# What the exercise asks:
The answer must be an exact copy of every entry, with no pictures in it.

Records from a data collection
┄┄┄┄┄┄┄┄┄┄

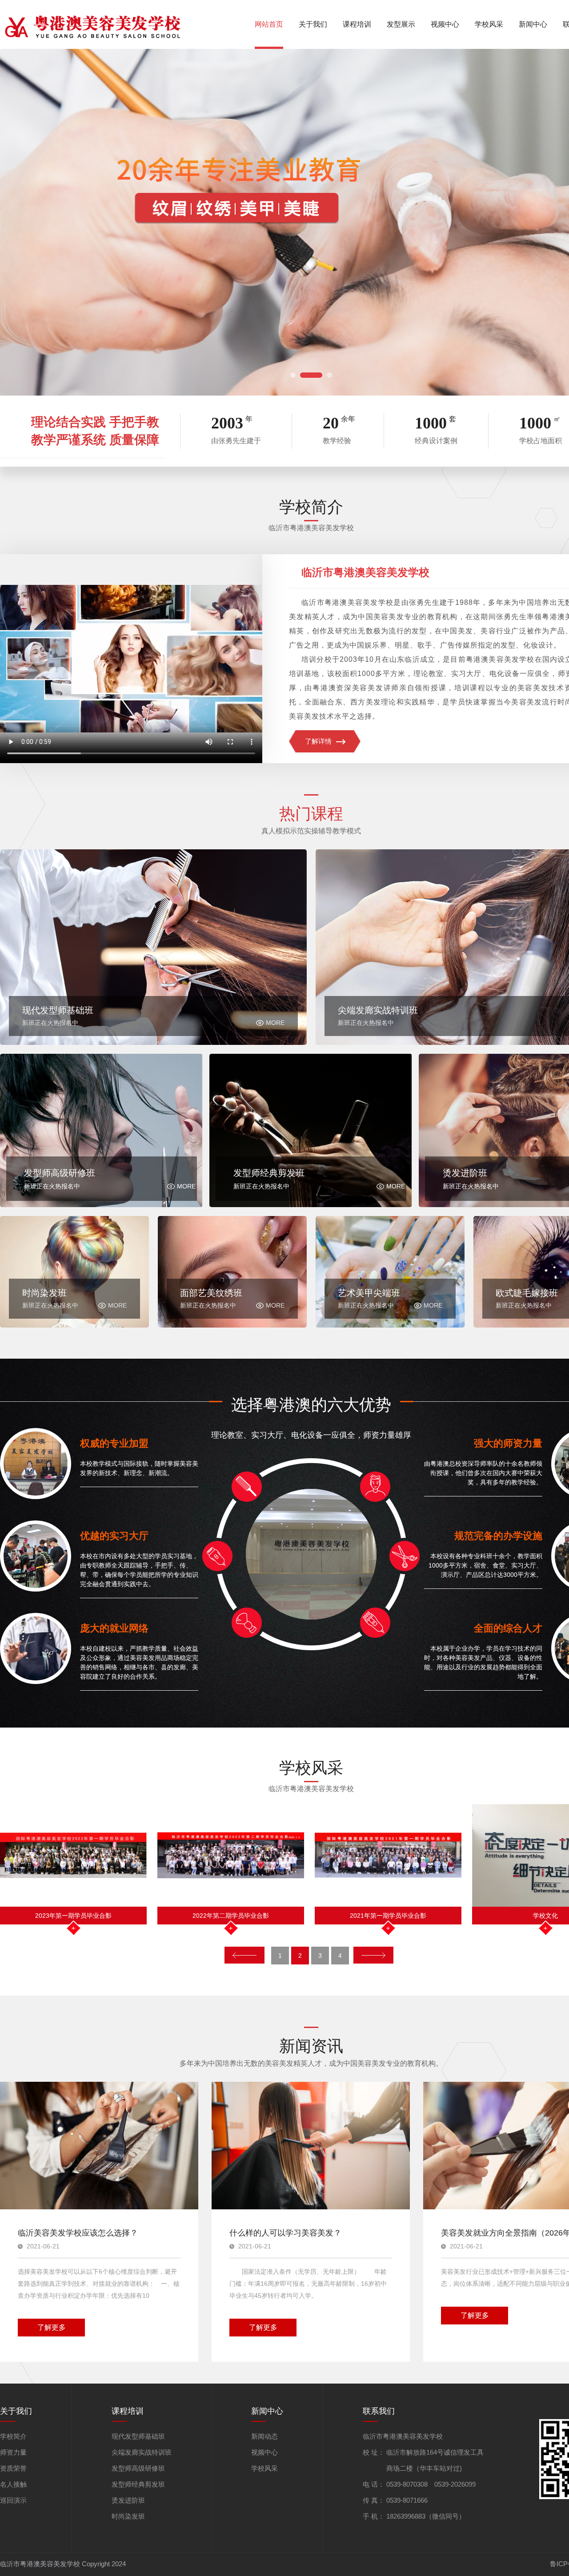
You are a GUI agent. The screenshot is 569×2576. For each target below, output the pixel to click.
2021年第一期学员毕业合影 (73, 1915)
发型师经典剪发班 (138, 2484)
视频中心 (445, 24)
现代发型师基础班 (138, 2436)
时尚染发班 (128, 2516)
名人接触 (13, 2484)
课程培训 (357, 24)
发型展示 (401, 24)
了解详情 (318, 741)
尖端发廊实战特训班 (142, 2452)
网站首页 (269, 24)
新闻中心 (533, 24)
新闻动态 (264, 2436)
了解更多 (51, 2327)
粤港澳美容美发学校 (388, 1915)
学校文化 (230, 1915)
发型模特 (545, 1915)
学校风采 (489, 24)
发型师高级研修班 (138, 2468)
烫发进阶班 (128, 2500)
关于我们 (313, 24)
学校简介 (13, 2436)
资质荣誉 (13, 2468)
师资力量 (13, 2452)
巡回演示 (13, 2500)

┄┄┄┄┄┄┄┄┄┄

# Answer section:
You are a GUI agent. The screenshot is 569×2576. For each target below, output the pixel to click.
2021年第一期学员毕业合影 (73, 1915)
发型师经典剪发班 (138, 2484)
视频中心 (445, 24)
现代发型师基础班 (138, 2436)
时尚染发班 (128, 2516)
名人接触 (13, 2484)
课程培训 (357, 24)
发型展示 (401, 24)
了解详情 (318, 741)
尖端发廊实战特训班 (142, 2452)
网站首页 (269, 24)
新闻中心 (533, 24)
新闻动态 (264, 2436)
了解更多 (51, 2327)
粤港澳美容美发学校 (388, 1915)
学校文化 (230, 1915)
发型模特 (545, 1915)
学校风采 (489, 24)
发型师高级研修班 (138, 2468)
烫发进阶班 (128, 2500)
关于我们 (313, 24)
学校简介 (13, 2436)
资质荣誉 (13, 2468)
师资力量 (13, 2452)
巡回演示 (13, 2500)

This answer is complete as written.